After the laughter subsided, Pavlik noted that, other than having to field more interview and autograph requests, his circumstances aren't much different from before he pummeled then-champ Jermain Taylor into submission on Sept. 29, 2007.
"I don't need a lot of fancy stuff," he said. "I got an 1,100-square-foot house, the same car that was given to me through an endorsement deal.
"Simple things keep me happy. I didn't have anything for 25 years, so I know what it's like to do without. My main concern is my daughter and her future."

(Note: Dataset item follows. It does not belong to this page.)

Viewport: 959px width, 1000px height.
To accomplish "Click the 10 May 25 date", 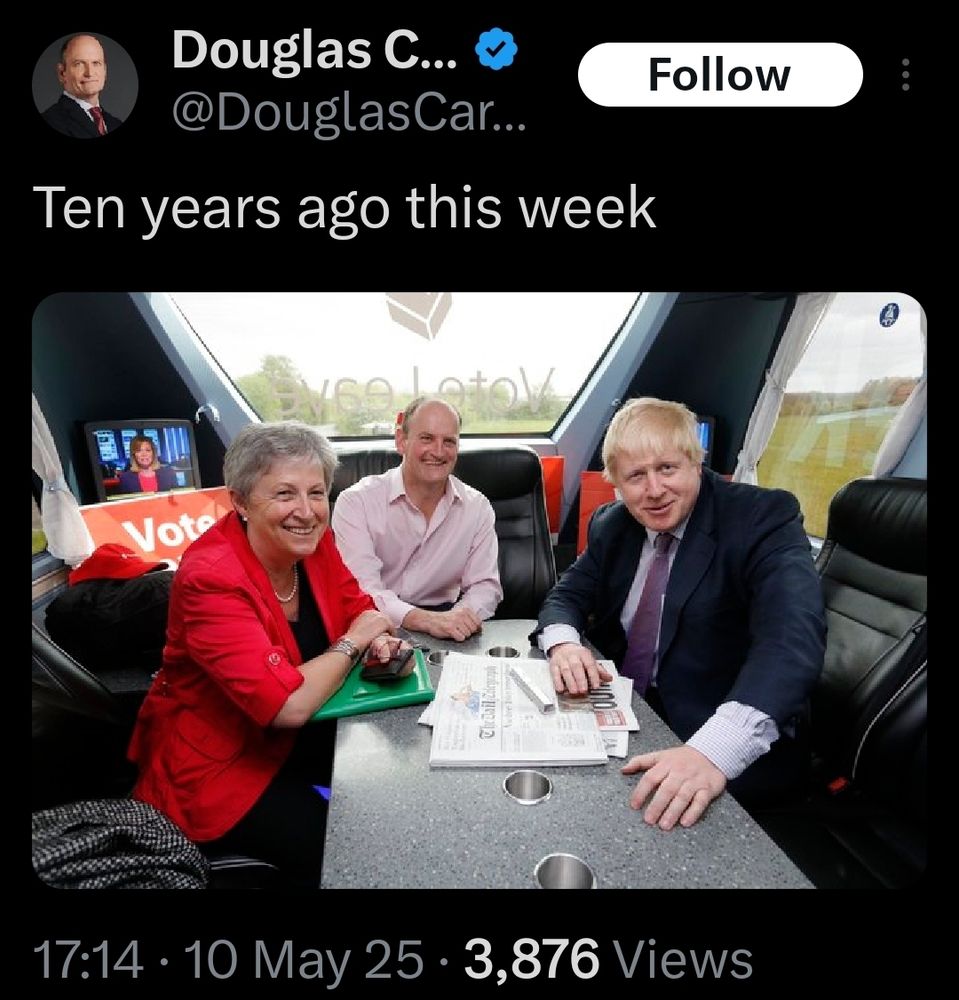I will pyautogui.click(x=304, y=958).
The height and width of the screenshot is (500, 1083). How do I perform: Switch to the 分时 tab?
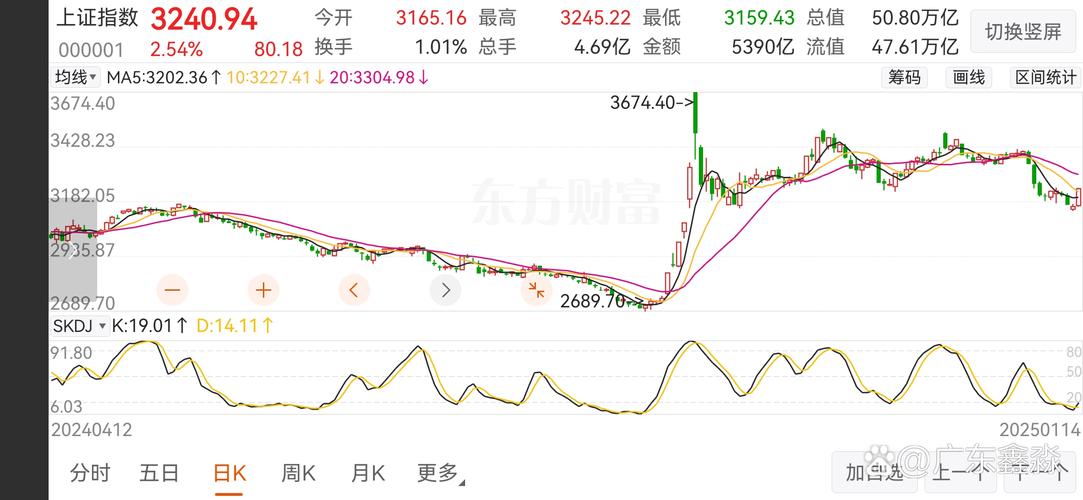(90, 473)
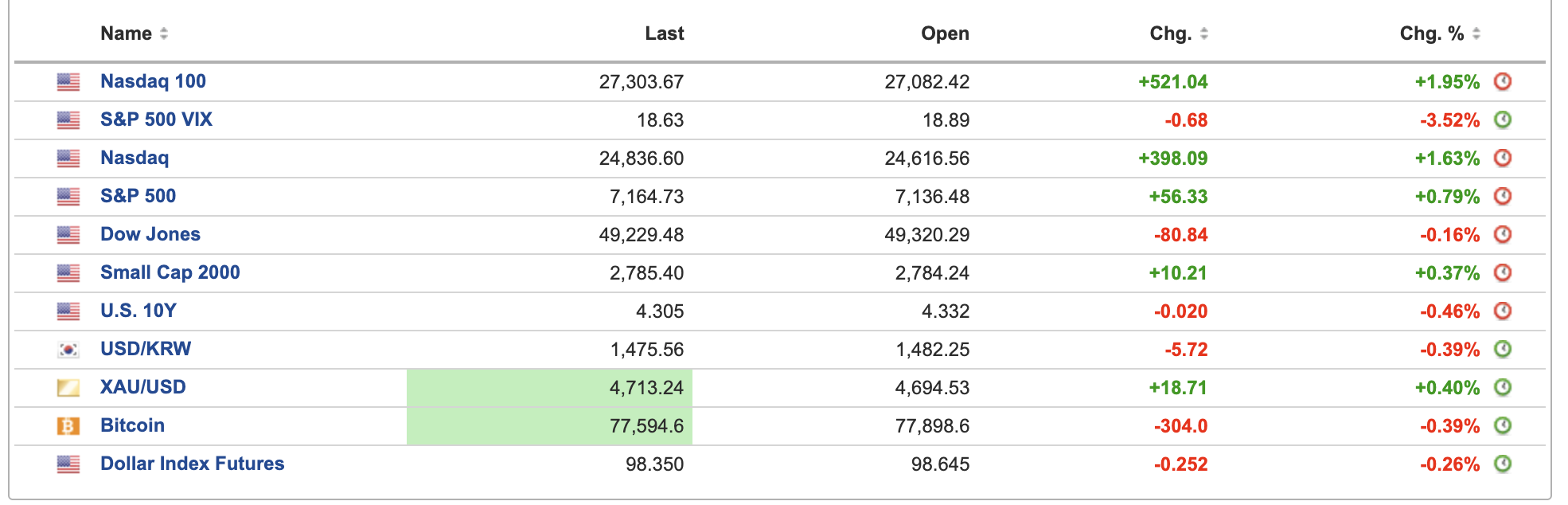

For too many fighters who come up the hard way, the breakthrough to wealth and fame is like a traffic light turning green, a signal to speed onto life's Rodeo Drive and spend, spend, spend.
Except that tomorrow might bring a rainy day, and the wise man hedges against a career drizzle by marshaling his resources as prudently as he did when he was just another hungry kid hoping to make it to the top.

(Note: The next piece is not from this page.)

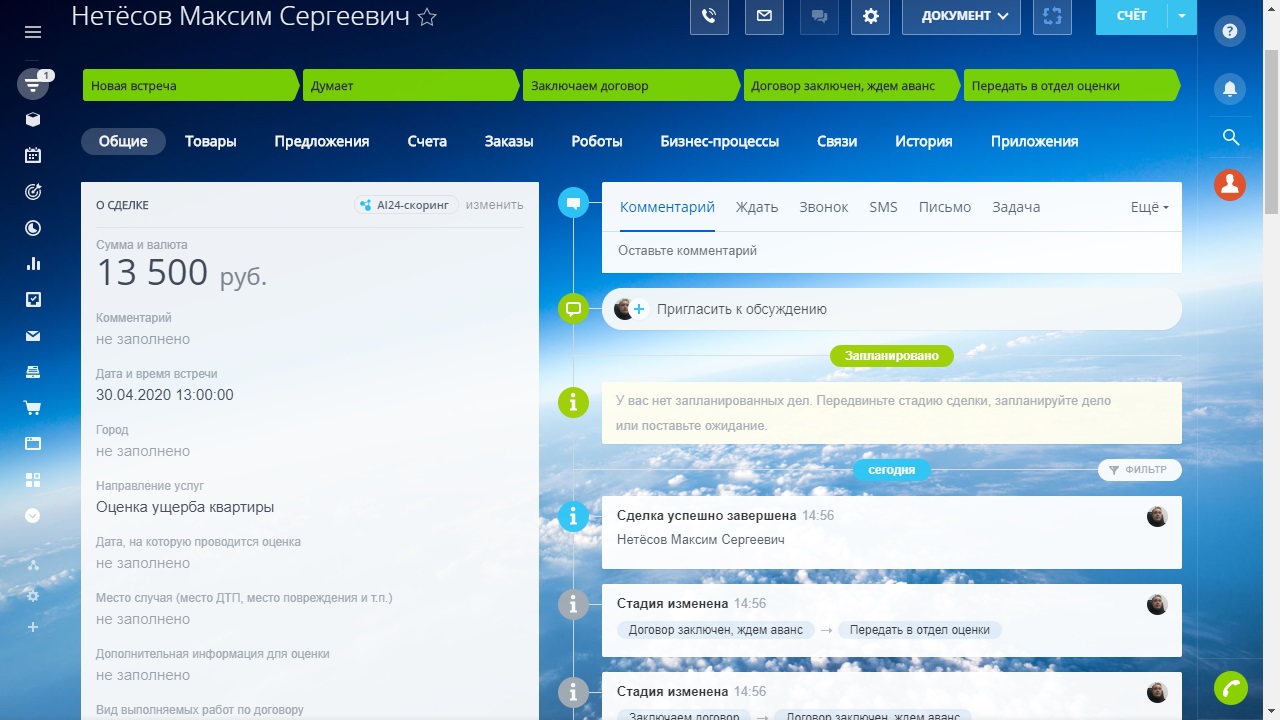Open the calendar icon in left sidebar
The width and height of the screenshot is (1280, 720).
(x=33, y=155)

Which is why Pavlik, 26, and his longtime trainer, Jack Loew, remain in gritty Youngstown, Ohio, where steel mills long ago were shuttered as America's mighty industrial past devolved into its fraying economic present.

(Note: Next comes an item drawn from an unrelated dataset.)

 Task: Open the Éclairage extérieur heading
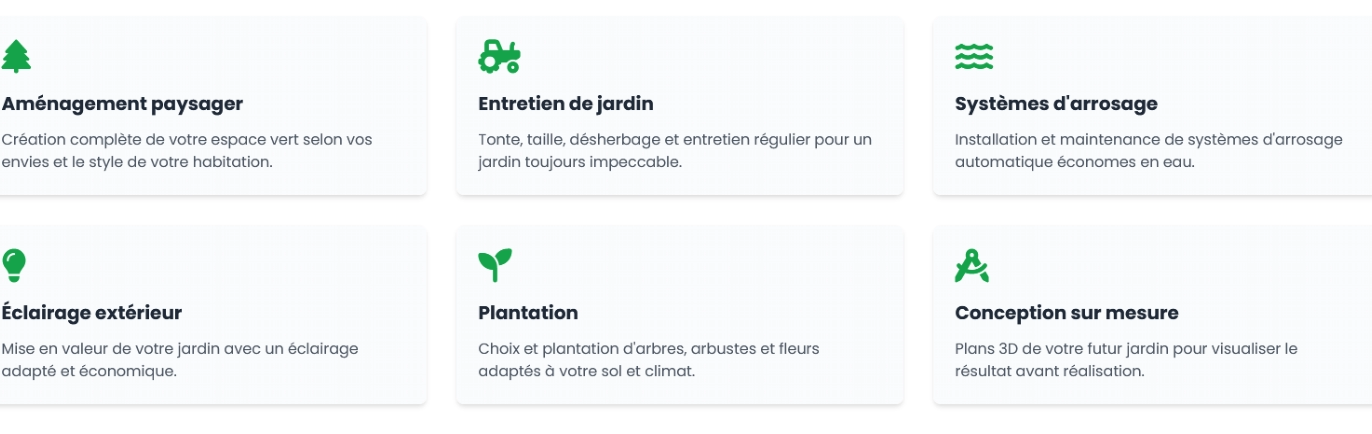tap(92, 313)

Like another Youngstown native-turned-world champion, former WBA lightweight titlist Ray "Boom Boom" Mancini, Pavlik was raised to understand the value of an honest day's pay for an honest day's work.
And if that pay is now up to $2.5 million, which is what Pavlik will receive for squaring off with Lockett, make no mistake: He intends to earn every penny of it the old-fashioned way, with sweat and determination.
This is Pavlik's first defense of the titles he won in Boardwalk Hall, after he arose after a second-round knockdown to stop Taylor in seven rounds. On Feb. 16, he outpointed Taylor at a catchweight of 164 pounds.
It's a very busy weekend for boxing, with local fight fans able to choose from several options, both live and on television.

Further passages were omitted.